Friday, June 10, 2011


Taro and the Similarities and Differences Between Samoa and Fiji

Taro, you seem to eat it so often that you learn to love it or hate it.  In the village it is free food from the plantation so it is great to supplement all of your meals.  In Tonga, it was the same thing, a food you always seem to eat (even the dogs eat it there).  Which is why I was surprised it is not common food there as well.

If you have never had taro, it is similar to a potato.  (I seem to say that about several foods here-breadfruit, tapioca and probably a few others.)I usually have it baked in the umu, traditional oven.  However, sometimes it is boiled with coconut cream. 

In Fiji, taro is only eaten during special occasions, unless you live in the interior.  It shocked me that it is eaten as little as it was. 

Another difference in diet between the Pacific countries is the lack of cocoa.  I know cocoa is grown somewhere in Fiji, just like somewhere in Tonga, but it is not in as much abundance as Samoa, making people not drink cocoa during all hours of the day. 

There are less similarities in language between Samoa and Fiji, than Samoa and Tonga.  I had trouble understanding most speech, and only picked up only a few words, the easiest being numbers. 

Although my family said it was extremely hot in Fiji, I thought it was chilly, much colder than the 30 degrees Celsius I have become used to daily.  In Fiji, I felt more willingness to do activities during the afternoon, instead of my afternoon nap that normally helps me through the day. 

Seeing most of the houses in Fiji, I was disappointed and wished that they still had more of their traditional houses.  I consider traditional houses to be so beautiful that when I saw villages filled with tin roofing on all side of a house, I was let down.

The wonderful commonality that Samoans and Fijians share is their wonderful people.  The smiles both people from these countries have are contagious.   They also have amazing dancing skills which are wonderful to watch and join. 

The two wonderful things Fiji had, that made me jealous dealt with animals.  The first being dogs.  Dogs are actual pets.  They are treated better than they are in Samoa, and do not attack people.  It was nice to be safe without a rock.  (However whenever I did see a dog, I still scavenged the ground for a rock, just in case.)
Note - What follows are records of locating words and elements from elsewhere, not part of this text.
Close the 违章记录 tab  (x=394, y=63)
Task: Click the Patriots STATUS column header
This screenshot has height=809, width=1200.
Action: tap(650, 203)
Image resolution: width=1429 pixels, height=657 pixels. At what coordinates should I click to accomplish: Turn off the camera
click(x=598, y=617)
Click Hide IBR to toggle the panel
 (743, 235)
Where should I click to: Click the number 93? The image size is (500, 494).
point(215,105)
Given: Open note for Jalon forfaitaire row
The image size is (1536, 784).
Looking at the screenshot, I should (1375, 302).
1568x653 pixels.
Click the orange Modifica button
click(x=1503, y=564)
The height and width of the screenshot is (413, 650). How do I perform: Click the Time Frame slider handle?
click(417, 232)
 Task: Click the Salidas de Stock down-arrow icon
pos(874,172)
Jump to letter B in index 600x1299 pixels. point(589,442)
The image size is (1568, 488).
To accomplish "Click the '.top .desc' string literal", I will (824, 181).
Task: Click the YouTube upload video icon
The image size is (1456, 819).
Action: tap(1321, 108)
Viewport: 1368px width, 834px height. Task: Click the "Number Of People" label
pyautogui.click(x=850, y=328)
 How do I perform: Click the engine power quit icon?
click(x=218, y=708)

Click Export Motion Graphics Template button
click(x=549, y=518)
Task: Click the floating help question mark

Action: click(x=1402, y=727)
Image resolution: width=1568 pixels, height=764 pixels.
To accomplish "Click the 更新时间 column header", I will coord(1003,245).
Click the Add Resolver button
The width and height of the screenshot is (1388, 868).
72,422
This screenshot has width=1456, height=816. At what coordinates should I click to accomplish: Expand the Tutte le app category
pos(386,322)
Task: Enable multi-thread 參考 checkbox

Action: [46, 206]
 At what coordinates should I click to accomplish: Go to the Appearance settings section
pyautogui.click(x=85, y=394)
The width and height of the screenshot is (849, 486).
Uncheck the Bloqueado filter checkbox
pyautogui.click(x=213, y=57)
The second is pigs.  Pigs do not run free throughout the villages, in fact, I did not see any pigs while in Fiji.  (Maybe they have realized how necessary the pig pen is.)

The differences might be due to Fiji being more developed and started their tourism earlier than Samoa had.  The tourism aspect is wonderful in Fiji, however it made me yearn for Samoa.  The more time I spent in Fiji, the more I realized how lucky I am to be in Samoa. 

(There are 2 pictures of Samoan ovens, and 3 of Fijian ovens.  Samoans use lava rocks, and in Fiji I saw them use river rocks to cook.  Fijian ovens are also dug deeper into the ground.)